▶ Activity: Copy out, exactly as given, every line from the line with "Where should I click to: Click the blue" to the end of the listing, both of those lines included.

▶ The data:
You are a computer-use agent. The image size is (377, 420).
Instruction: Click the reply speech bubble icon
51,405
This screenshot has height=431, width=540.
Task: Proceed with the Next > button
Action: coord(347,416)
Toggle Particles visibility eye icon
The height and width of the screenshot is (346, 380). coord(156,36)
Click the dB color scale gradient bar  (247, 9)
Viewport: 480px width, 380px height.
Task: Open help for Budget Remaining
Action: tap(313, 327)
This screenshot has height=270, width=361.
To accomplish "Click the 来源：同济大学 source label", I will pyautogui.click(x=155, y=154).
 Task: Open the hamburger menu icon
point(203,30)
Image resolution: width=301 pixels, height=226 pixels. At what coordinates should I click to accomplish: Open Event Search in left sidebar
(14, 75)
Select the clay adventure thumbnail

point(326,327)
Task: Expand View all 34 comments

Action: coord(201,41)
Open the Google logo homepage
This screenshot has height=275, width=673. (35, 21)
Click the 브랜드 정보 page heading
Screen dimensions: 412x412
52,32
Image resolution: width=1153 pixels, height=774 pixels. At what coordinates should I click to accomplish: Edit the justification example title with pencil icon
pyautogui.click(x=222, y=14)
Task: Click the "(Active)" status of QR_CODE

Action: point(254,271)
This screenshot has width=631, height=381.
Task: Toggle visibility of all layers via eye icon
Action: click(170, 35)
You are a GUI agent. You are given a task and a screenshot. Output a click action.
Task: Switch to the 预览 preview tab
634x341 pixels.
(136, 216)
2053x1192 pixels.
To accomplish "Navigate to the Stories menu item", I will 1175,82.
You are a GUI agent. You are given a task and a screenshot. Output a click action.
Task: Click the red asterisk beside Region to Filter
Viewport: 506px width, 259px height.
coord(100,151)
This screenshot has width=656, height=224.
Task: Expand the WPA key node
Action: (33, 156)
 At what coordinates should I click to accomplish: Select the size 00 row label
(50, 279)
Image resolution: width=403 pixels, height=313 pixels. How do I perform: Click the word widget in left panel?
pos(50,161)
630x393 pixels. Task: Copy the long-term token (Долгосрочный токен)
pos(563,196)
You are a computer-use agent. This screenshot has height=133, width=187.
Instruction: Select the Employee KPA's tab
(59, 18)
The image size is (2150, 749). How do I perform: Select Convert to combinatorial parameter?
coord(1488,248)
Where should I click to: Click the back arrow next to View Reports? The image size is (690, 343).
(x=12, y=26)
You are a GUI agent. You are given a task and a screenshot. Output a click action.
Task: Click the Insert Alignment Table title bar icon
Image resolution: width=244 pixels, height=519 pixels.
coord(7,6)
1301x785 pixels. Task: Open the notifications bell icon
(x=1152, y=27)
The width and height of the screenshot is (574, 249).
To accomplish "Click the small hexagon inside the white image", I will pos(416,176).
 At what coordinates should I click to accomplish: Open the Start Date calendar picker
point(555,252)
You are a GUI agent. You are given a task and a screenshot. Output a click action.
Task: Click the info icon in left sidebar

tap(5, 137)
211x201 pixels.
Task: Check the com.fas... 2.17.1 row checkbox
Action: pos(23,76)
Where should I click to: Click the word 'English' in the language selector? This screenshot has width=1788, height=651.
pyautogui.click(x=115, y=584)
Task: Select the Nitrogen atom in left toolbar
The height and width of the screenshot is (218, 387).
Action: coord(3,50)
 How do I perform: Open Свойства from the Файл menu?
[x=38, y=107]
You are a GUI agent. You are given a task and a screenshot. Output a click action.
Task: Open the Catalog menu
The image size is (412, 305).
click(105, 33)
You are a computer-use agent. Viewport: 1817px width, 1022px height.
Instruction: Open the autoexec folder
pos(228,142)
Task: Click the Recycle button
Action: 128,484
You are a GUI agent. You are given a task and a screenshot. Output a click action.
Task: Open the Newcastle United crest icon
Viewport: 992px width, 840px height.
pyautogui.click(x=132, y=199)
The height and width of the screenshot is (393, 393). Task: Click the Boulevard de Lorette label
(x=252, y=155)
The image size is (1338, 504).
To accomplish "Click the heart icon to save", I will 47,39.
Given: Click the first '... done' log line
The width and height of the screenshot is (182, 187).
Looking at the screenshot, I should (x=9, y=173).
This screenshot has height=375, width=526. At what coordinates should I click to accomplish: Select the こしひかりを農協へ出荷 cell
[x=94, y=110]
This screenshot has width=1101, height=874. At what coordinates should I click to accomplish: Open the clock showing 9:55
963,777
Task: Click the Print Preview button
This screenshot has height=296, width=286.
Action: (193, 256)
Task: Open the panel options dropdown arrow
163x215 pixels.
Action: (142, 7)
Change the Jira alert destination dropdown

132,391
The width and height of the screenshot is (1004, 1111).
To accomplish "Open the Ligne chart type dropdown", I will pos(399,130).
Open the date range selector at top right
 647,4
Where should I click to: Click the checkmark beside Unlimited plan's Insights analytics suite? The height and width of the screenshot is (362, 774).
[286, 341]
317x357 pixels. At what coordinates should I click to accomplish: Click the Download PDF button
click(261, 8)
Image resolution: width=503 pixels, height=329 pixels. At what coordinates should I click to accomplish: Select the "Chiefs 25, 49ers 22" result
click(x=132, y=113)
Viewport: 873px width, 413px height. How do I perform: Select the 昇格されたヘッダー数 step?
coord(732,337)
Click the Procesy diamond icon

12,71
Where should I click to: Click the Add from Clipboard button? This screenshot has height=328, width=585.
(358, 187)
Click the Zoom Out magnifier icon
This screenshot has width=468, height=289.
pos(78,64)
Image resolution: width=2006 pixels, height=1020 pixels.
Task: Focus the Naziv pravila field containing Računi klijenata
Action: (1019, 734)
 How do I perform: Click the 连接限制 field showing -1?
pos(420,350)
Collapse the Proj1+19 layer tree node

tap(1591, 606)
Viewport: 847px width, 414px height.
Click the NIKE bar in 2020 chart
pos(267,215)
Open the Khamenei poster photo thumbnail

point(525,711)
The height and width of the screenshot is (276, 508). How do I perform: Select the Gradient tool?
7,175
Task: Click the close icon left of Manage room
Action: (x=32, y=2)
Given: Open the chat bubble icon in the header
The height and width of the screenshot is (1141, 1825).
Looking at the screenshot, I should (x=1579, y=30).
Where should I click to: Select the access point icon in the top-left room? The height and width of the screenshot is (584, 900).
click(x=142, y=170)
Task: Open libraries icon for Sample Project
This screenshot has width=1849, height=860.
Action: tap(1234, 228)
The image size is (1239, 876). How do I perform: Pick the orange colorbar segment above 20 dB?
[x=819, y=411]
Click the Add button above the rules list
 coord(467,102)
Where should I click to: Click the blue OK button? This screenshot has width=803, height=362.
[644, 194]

▶ Output of the task:
Where should I click to: Click the blue OK button? This screenshot has width=803, height=362.
[644, 194]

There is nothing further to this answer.